When Tim Berners-Lee invented the web he anticipated that we'd all want to write as well as read. The first web browser could edit web pages as well as display them. Later browsers also allowed ordinary users to do it themselves - until Marc Andreessen, founder of Netscape, decided that the mass of internet users wouldn't want to do that and stripped the edit function out. Bill Gates left it out when he launched Explorer.
So, designing websites became the province of geeks and design professionals. Berners-Lee's vision of the web as Platonic "inter-creative" playground was indefinitely deferred. Blogging has changed all that, though. The web is now properly "writable" again and people who found their voices in their weblogs are now ready for more. We're watching a renaissance of personal creativity - not of formal artistic creation, you'll understand, but for the informal, weekend and spare time stuff - for travel photography, essay writing and home video; for music making, recipes and table-top animation.
Meanwhile, the tools of creation - the cameras, the PCs and home studios - have multiplied and got so cheap as to be practically disposable. Historic bottlenecks - bandwidth, storage and CPU - have practically gone away. So what's stopping us exchanging our work?
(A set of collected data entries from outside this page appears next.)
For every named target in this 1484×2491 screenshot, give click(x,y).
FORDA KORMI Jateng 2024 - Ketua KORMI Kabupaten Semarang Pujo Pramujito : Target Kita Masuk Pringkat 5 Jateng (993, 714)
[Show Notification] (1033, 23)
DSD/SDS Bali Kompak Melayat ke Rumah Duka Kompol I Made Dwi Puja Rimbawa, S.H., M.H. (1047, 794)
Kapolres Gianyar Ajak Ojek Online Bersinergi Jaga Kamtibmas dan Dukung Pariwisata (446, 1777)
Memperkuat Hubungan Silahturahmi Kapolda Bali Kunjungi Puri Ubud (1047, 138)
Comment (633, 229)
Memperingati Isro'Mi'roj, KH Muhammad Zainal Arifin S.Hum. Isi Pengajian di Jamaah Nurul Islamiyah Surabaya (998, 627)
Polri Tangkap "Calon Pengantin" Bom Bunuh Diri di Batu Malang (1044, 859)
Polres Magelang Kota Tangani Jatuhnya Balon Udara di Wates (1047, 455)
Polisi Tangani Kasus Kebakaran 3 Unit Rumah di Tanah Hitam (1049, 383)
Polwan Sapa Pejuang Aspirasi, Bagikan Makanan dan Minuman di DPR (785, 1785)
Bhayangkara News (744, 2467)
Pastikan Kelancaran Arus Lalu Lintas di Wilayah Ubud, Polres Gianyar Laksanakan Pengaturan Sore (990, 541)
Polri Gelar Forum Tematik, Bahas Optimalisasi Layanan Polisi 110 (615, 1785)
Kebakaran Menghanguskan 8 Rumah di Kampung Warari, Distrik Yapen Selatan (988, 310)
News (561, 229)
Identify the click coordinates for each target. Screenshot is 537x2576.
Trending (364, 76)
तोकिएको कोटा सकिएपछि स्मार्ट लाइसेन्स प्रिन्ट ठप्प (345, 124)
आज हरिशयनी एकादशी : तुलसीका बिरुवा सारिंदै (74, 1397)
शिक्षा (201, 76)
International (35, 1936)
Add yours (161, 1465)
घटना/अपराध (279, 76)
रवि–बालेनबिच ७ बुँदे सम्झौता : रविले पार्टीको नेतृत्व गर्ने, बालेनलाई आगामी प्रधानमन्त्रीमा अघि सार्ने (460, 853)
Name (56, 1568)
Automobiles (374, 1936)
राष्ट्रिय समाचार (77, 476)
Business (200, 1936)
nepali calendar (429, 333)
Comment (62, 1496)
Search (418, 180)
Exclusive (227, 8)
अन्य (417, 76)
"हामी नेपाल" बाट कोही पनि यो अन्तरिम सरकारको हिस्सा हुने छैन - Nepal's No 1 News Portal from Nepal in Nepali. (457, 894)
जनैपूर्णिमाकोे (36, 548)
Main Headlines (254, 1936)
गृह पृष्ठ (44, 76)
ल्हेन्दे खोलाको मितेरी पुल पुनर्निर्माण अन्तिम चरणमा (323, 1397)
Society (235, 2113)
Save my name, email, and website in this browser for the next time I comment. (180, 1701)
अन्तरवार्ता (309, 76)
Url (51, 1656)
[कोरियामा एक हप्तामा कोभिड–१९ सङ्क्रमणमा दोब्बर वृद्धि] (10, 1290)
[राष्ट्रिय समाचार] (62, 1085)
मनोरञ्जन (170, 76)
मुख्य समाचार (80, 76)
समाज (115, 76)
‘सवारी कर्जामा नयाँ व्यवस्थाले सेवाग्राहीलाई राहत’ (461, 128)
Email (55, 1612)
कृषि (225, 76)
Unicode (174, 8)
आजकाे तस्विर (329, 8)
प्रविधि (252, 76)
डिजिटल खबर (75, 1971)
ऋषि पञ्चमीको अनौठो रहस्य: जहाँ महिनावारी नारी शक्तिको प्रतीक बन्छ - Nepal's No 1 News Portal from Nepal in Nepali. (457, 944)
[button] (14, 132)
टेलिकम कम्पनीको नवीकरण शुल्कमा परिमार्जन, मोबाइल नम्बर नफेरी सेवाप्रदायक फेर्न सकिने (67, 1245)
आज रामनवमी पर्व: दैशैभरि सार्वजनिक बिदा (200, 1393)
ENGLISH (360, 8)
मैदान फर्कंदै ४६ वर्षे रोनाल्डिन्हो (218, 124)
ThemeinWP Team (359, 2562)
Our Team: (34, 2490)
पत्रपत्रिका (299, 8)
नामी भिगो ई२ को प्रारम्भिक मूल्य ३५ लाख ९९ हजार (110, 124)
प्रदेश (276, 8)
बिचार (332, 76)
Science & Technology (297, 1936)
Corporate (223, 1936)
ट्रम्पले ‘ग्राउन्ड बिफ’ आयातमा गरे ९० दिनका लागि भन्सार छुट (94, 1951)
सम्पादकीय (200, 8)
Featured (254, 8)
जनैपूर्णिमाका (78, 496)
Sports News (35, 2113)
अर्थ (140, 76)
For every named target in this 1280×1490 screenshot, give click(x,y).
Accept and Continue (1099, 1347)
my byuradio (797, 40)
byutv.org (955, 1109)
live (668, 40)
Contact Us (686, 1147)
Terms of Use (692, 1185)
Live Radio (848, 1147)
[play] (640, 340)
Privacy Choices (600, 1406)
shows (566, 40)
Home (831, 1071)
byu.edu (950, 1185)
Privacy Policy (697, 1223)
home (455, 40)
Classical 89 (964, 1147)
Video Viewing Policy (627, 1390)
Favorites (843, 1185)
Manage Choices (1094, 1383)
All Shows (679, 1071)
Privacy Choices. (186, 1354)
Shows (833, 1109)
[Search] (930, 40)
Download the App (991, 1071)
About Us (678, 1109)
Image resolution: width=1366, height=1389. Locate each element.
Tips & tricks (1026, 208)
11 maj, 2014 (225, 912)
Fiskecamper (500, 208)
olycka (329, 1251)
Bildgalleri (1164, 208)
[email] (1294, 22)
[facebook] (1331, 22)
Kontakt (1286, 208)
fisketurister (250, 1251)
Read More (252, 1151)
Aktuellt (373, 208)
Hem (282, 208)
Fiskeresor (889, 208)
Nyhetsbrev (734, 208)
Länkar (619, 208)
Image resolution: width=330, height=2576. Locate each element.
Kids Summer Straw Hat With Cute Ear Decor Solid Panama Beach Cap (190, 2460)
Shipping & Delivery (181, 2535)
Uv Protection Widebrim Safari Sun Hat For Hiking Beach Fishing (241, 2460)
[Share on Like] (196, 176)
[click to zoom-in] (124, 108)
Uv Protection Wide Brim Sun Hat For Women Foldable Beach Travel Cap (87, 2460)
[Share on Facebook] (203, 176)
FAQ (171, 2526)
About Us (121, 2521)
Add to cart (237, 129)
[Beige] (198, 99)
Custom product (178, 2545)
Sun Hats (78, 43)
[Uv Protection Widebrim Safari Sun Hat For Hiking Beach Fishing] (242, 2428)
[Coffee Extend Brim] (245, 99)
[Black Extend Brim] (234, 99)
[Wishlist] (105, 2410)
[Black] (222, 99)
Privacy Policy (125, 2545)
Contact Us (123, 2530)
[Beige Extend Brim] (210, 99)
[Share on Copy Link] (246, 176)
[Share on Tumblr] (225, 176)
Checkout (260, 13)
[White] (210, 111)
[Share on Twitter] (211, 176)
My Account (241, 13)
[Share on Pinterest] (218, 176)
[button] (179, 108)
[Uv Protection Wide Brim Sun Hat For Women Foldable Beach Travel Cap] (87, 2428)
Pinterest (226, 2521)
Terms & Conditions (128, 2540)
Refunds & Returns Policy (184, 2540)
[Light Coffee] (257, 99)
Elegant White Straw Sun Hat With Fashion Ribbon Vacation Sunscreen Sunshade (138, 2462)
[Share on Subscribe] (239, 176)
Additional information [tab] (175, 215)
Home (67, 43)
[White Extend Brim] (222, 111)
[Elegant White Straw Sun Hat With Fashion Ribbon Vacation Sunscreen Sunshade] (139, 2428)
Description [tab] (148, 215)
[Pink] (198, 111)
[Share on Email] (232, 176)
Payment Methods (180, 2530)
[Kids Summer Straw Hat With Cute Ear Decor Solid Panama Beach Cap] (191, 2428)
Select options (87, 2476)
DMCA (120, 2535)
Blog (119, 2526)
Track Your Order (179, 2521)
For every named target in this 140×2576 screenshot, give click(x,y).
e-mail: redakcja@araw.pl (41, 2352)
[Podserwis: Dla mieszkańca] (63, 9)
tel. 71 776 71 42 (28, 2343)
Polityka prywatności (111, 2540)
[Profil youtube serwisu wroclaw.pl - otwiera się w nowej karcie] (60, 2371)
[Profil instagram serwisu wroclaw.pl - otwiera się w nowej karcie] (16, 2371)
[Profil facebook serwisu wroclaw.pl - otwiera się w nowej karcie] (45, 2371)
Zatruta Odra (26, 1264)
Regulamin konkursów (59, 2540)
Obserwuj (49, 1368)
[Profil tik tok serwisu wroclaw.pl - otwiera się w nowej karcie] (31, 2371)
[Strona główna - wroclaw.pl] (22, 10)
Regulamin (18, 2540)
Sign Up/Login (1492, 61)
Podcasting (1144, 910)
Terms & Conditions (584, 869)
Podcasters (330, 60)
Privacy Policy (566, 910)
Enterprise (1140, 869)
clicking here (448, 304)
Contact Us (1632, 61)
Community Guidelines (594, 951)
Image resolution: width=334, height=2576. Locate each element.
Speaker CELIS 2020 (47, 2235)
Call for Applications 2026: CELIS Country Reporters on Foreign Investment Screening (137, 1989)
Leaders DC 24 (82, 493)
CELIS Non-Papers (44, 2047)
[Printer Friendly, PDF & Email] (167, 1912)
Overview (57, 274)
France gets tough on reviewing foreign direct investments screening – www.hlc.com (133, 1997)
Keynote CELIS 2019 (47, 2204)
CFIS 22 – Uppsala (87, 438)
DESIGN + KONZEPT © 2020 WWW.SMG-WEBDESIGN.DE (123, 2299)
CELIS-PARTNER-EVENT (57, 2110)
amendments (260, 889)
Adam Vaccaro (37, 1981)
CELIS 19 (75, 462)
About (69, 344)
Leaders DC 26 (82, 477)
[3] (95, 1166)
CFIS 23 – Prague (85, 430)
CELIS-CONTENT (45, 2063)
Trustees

It's not for want of enthusiasm. It's more likely the simple absence of tools. Creating and storing media files is now easy. Exchanging them, though, is a different story.
The big guys - the media owners and software developers - have invested millions in distribution methods for their expensive content, some adding technology to control its use even after it's got to our hard disk.
At the amateur end of the market, though, we're stuck with a short list of ancient technologies, several of which require a PhD in computer science to operate them. Have you ever set up and administered an FTP server? Enough said.
What we need is a new layer of software tools to finish off the otherwise quite slick personal creativity supply chain. Some simple ways of making big media files available to your family and friends without paying for hosting, running a web server or going grey at the temples. Early examples are here but all are imperfect - BitTorrent is a free P2P file sharing tool used exten sively by naughty kids to exchange "warez" (pirate software) and a quite viable way of circulating even very big files (like digital video) among a small community but there's no easy way of finding BitTorrent files right now.
Creo's Tokens is a neat way of swapping files machine-to-machine. Ideal if your audience is limited to a handful and clever enough to go round firewalls, but Tokens needs your machine to be online constantly.
But the next wave of personal creativity tools is on its way - and will probably have distribution built in. The revolution will be televised after all.